O papel da mídia ao naturalizar Bolsonaro e o alerta de uma colunista do Washington Post

Atualizado em 17 de outubro de 2022 às 18:37
Josias de Souza no debate da Band

O debate na Band serviu para mostrar como a mídia naturaliza Bolsonaro de uma maneira vergonhosa. 

O assunto das meninas venezuelanas foi simplesmente ignorado. Lula não falou disso, ok — mas e os jornalistas? Não lhes interessava abordar o caso com o candidato que protagonizou a história cabeluda? Não pintou um clima? 

Alvo do gabinete do ódio, Patricia Campos Mello, da Folha, que processou Bolsonaro — e ganhou — após um episódio sórdido em que o sujeito disse que ela “ela queria dar o furo”, conseguiu equiparar os dois homens na fabricação de fake news. Josias de Souza foi Josias de Souza. 

O script é o mesmo da extrema-direita dos Estados Unidos. Jair Bolsonaro imita seu ídolo Donald Trump em tudo: do questionamento das urnas à adoração das armas, passando pelas teorias conspiratórias e pelo aberto pendor à autoritarismo, expresso todo dia e toda hora em palavras e ações. 

A imprensa americana faz, periodicamente, uma autocrítica da maneira como lidou com um mitômano cor de laranja que virou presidente e que pode voltar a disputar a Casa Branca. Como cobrir um delinquente que pretende destruir a democracia?  

Margaret Sullivan, ex-colunista do Washington Post de 2016 até o final de agosto deste ano, escreveu o melhor artigo sobre o tema. Chama-se “Se Trump concorrer novamente, não cubra da mesma maneira: o manifesto de uma jornalista”. Reproduzo alguns trechos aqui. Serve para a imprensa brasileira:

Agora, seis anos depois [da posse], nós jornalistas sabemos muito mais sobre como cobrir Trump e seus apoiadores. Percorremos um longo caminho, mas certamente cometemos muitos erros. Muitas vezes, atuamos como seus estenógrafos ou megafones. Muitas vezes, deixamos de nos referir a suas muitas falsidades como mentiras. Demorou muito para parar de acreditar que, sempre que ele se acalmava por um momento, estava se tornando “presidencial”. E levou muito tempo para moderar nosso instinto de dar peso igual a ambos os lados, mesmo quando um lado estava usando desinformação para ganho político.

Foi uma educação para todos nós – uma percepção gradual de que os instintos e convenções do jornalismo tradicional não eram bons o suficiente para este momento da história do nosso país. Enquanto Trump se prepara para concorrer novamente em 2024, vale a pena nos lembrarmos das lições que aprendemos – e nos comprometermos com o princípio de que, ao cobrir políticos que estão essencialmente concorrendo contra a democracia, o jornalismo à moda antiga não será mais suficiente.

▶ **Tarefas**:
1 – Enumere os aspectos em que, segundo o texto sobre a mídia e Bolsonaro, Jair Bolsonaro imita Donald Trump.
2 – Prossiga o texto sobre a cobertura de Bolsonaro pela mídia a partir da última frase apresentada.

▶ **Linhas de dados**:
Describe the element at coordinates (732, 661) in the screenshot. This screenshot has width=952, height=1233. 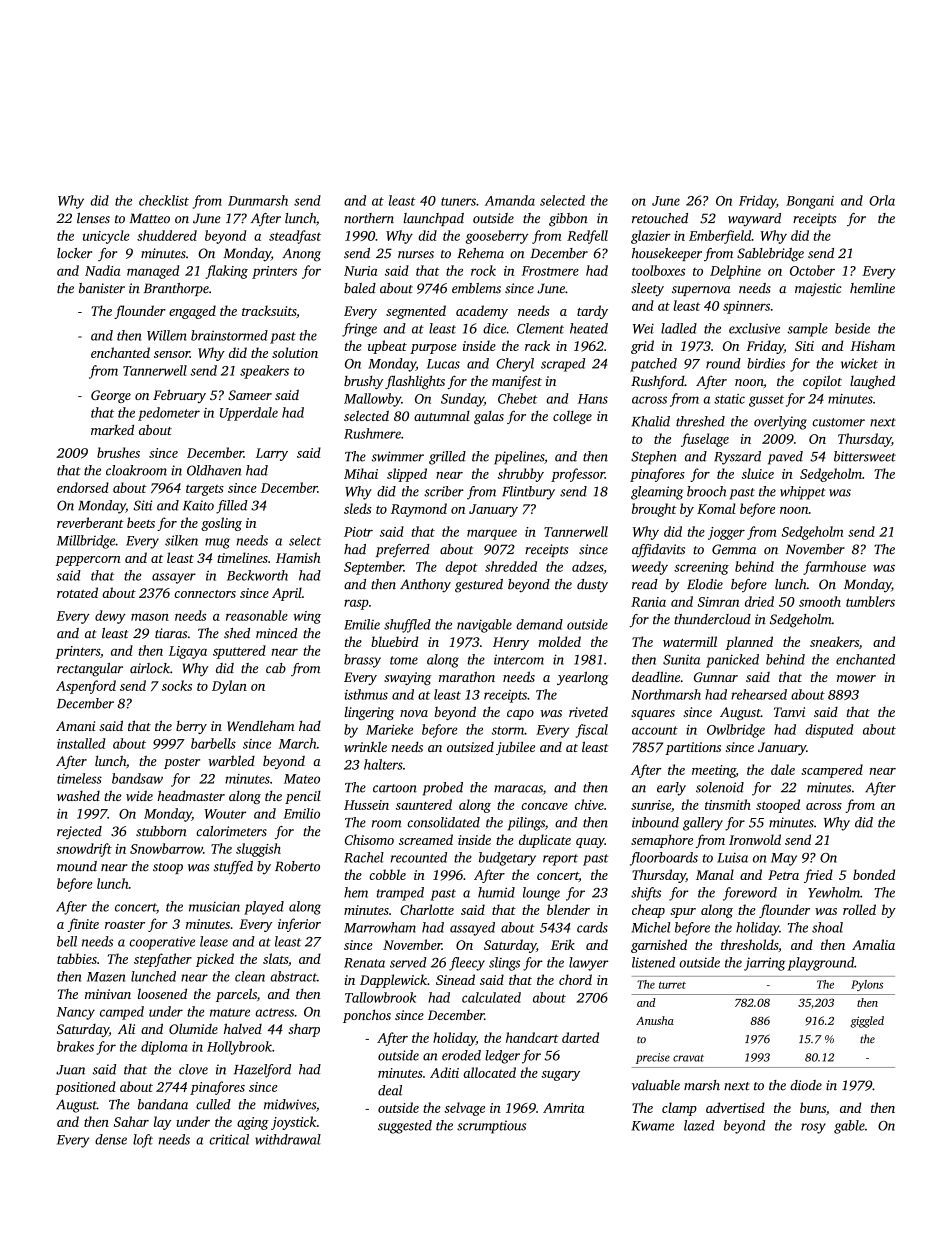
I see `panicked` at that location.
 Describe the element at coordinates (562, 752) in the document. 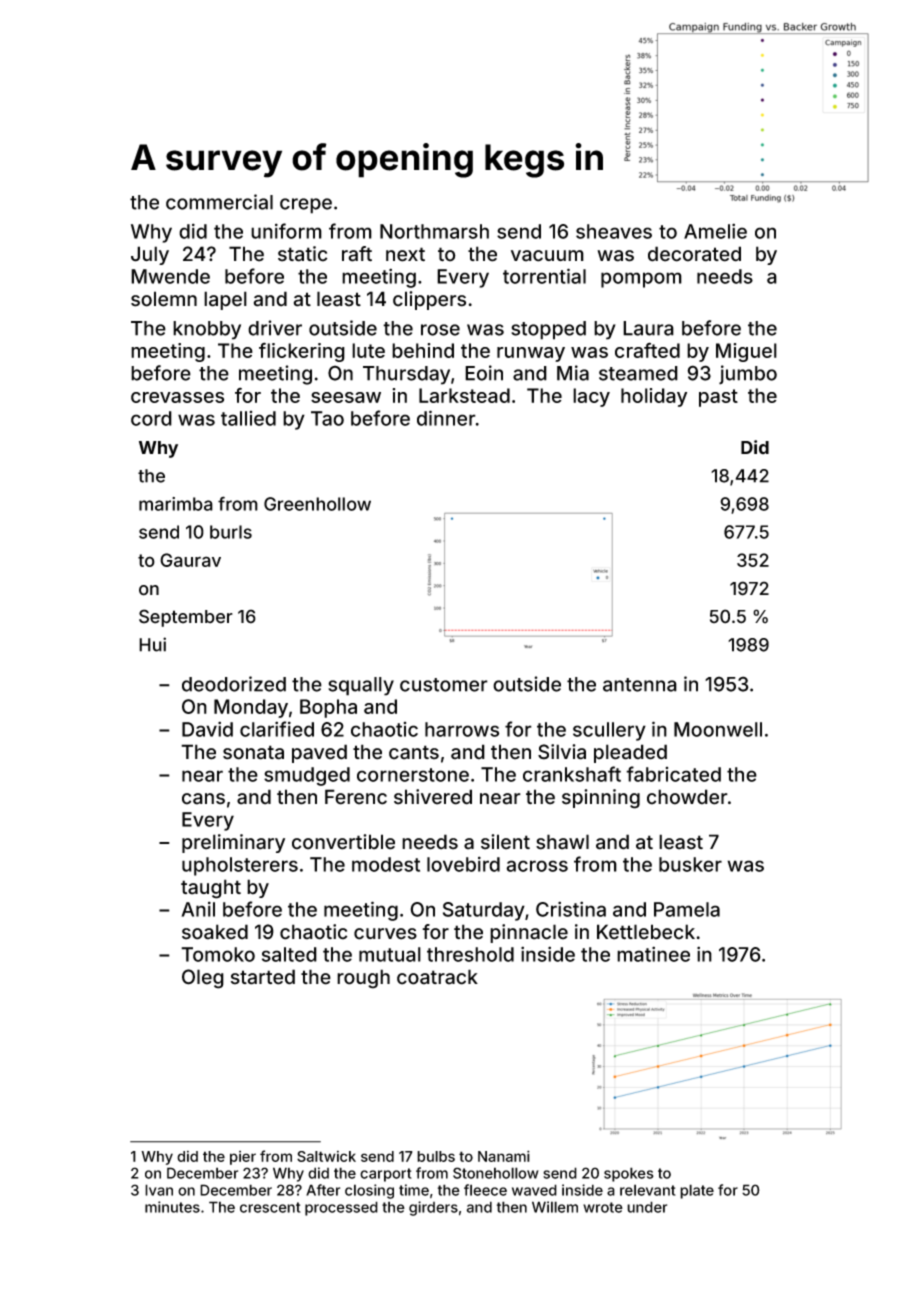

I see `Silvia` at that location.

▶ **Respostas dadas**:
1 –
- O questionamento das urnas
- A adoração das armas
- As teorias conspiratórias
- O aberto pendor ao autoritarismo

2 –
Em 2016, eu ainda estava procurando um terreno comum com a multidão de Trump. Encaixava-se na minha formação como jornalista de jornal tradicional. Durante quase 13 anos como editor-chefe do Buffalo News, terminando em 2012, acreditei que poderia ouvir ou me comunicar com nossos leitores, independentemente de suas políticas – e fui registrado para votar como um “em branco”. Nosso conselho editorial, do qual participei, endossou candidatos de vários partidos, e tive um relacionamento cortês com funcionários de todos os tipos. Eu frequentemente saía para falar com organizações cívicas, como Rotary Clubs, na região de Buffalo-Niagara, sem levar em conta se seus membros se inclinavam para a direita ou para a esquerda.

No aeroporto de Cleveland, após a convenção, entrevistei uma delegada, uma recepcionista de uma concessionária de carros chamada Mary Sue McCarty, que usava um chapéu de caubói e pérolas enquanto esperava seu voo de volta para Dallas. Ela estava decidida sobre os meios de comunicação: “Os jornalistas não estão fazendo seu trabalho. Eles estão protegendo uma certa classe.” Quando apontei que foi o New York Times que divulgou a história conseqüente sobre as práticas de e-mail de Hillary Clinton e que as principais organizações de mídia investigaram agressivamente as finanças da Fundação Clinton, ela deu de ombros: “Se é um republicano, é investigado até a morte. Se for um democrata, acabou.”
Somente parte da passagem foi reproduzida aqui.